The concept of “informal” employment turns out to have been “discovered” or “introduced” by the British anthropologist Keith Hart in his fieldwork in Ghana Accra in 1971-1973. It was then emerged as key organizing concept from “The first ILO World Employment Mission was to Kenya in 1972. It was a response to the problem diagnosed by the late 1960s of an “unemployment crisis” in the developing world.

http://www.ilo.org/public/libdoc/ilo/1972/72B09_608_engl.pdf

The mission team found that the traditional sector had not just persisted, but had expanded to include profitable and efficient enterprises as well as marginal activities (ILO 1972).” It was clearly disruptive to conventional assumptions about economic modernization.

Question: Has anyone written about this remarkable moment in the late 1960s-early 1970s in an extended fashion? Unemployment as a problem of development? The informal economy? Paging the “history of development crowd” …

An invaluable resource for exploring the informal economy as a global phenomenon is the Women in Informal Employment: Globalizing and Organizing initiative. They have a fantastic web presence and a truly remarkable range of data.

http://www.wiego.org/informal-economy/development-statistics-informal-economy

After the original breakthrough in the early 1970s, structuralist work took up the informal sector in the 1980s arguing that “The informal economy became a permanent, albeit subordinate and dependent, feature of capitalist development (Portes, Castells and Benton 1989).”

The data collection effort was driven forward by successive meetings of the Conference of Laour Statisticians hosted by the ILO, with crucial meetings in 1993 and 2003 helping to refine the statistical classification scheme that I was getting so excited about yesterday. In 1993 they first attempted to define the informal sector. In 2003 they introduced the distinction between employment status and place of work that I was so pleased with yesterday.

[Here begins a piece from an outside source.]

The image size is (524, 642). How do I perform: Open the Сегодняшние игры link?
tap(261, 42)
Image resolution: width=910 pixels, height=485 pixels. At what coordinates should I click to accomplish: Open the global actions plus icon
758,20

Studies began all over the world including sample surveys in 6 major Chinese cities. Since 2008 they have been trying to incorporate the informal sector systematically into the SNA economic accounting framework, allowing one to estimate the “economic contribution” of the sector and these workers.

The result are compilations like the one below that give a dramatic global overview of the importance of the sector and its gendered make up. From these, India emerges as extreme but by no means exceptional.

 

 

 

 

 

Given the size of the sector in terms of labour force it ought not to come as any surprise, but it is worth stressing the point. Right now in the fastest growing large unit in the world economy, India, 46.3 % of gross value added is generated in the informal sector!

They have also done fantastic work in identifying particularly important informal occupations such as domestic workers, homeworkers, street vendors etc and allowing us to understand their significance in relative terms.

http://www.ilo.org/wcmsp5/groups/public/—dgreports/—stat/documents/publication/wcms_234413.pdf

But to give an idea of the riches to be found at the WIEGO website, check out this report on Durban Street Traders: http://www.wiego.org/sites/wiego.org/files/publications/files/StreetNet_Durban_Street_Traders.pdf

Or this short report on the remarkable findings from Brazil’s statistics on garbage pickers:  “All types of waste pickers (from PNAD): • waste pickers number 229,568 • 67 per cent are men and 33 per cent are women • 25 per cent are 50-64 years and 7 per cent are over 65 years • only 14 per cent of men and 6 per cent of women attended school • approximately 4.5 per cent have a formal contract. CEMPRE,7 a not for profit association dedicated to promoting recycling within the context of integrated waste management in Brazil, published data8 showing nearly 92 per cent of aluminium and 80 per cent of cardboard in Brazil was recycled in 2008. The organization’s database, Ciclosoft 2008, also shows that only 7 per cent of municipalities have implemented official source-segregation schemes. Thus the high rates of recycling are achieved mainly by waste pickers (be they organized or non-organized) working outside municipal recycling programmes.” http://www.wiego.org/sites/default/files/publications/files/Dias_WIEGO_SB2.pdf

WIEGO is clearly acutely aware of the politics of classification – De Soto/Maloney v. more critical approaches. They attempt to sidestep the debates by adopting what they call a “holistic approach”.  http://www.wiego.org/informal-economy/informal-economy-debates-dominant-schools-thought

And also, interestingly, through the application of logic chopping and statistical techniques to the question of statistical classification itself. What difference does it make whether you adopt one classification or another, is a question that is political, but it is also a question you can answer in quantitative terms. Since surveys are expensive and we can ask more questions if we do it efficiently, it makes sense to ask the questions that discriminate most effectively.